## Required action
Line by line, return the listing exactly, without any of the images.

## Records supplied
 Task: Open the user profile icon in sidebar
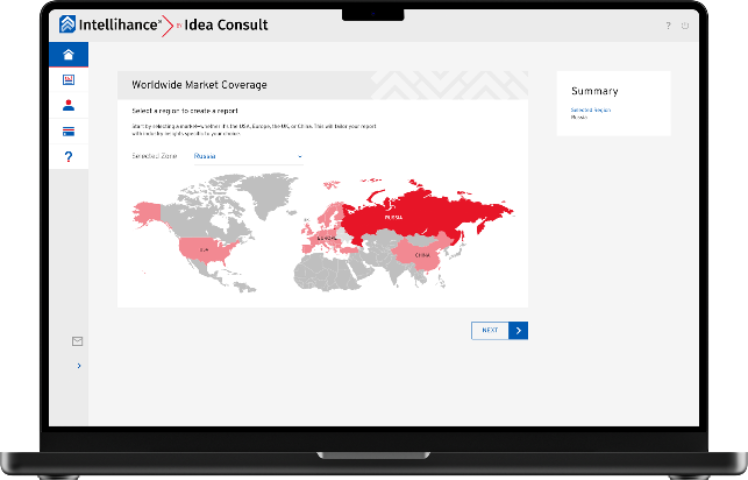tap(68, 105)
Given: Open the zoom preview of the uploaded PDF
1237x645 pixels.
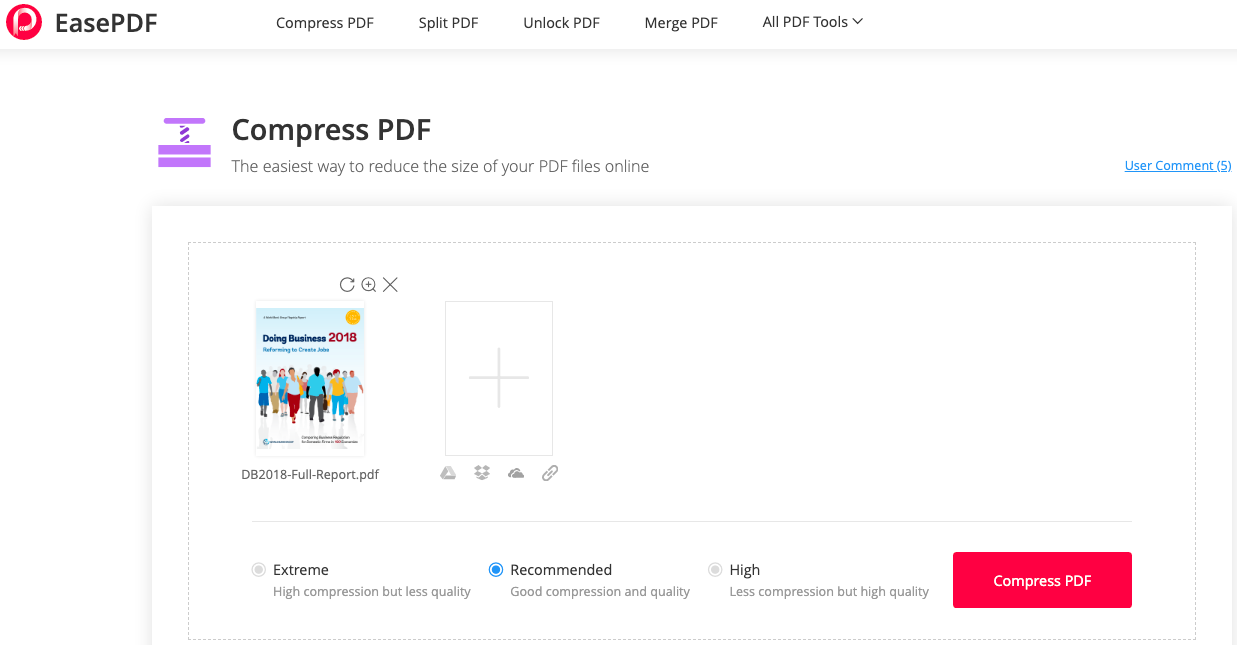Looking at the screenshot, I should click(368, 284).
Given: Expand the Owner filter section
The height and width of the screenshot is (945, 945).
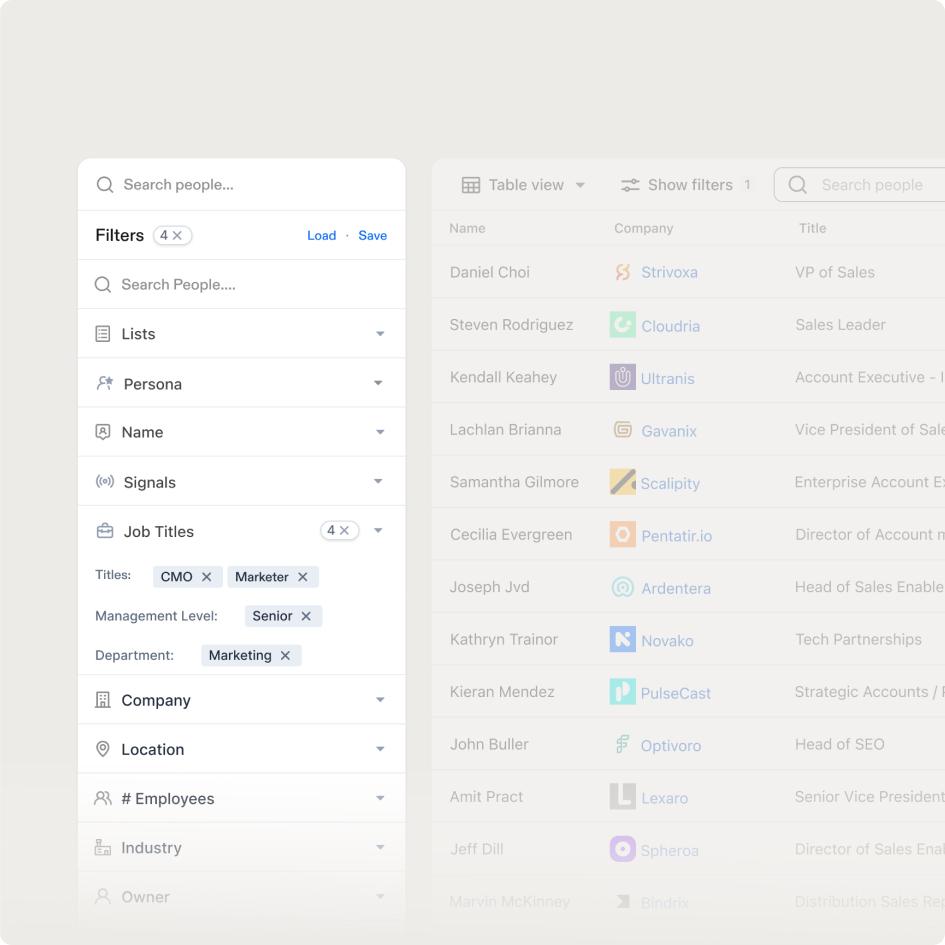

## Written answer
 Task: Open the user profile icon in sidebar
tap(68, 105)
Given: Open the zoom preview of the uploaded PDF
1237x645 pixels.
Looking at the screenshot, I should click(368, 284).
Given: Expand the Owner filter section
The height and width of the screenshot is (945, 945).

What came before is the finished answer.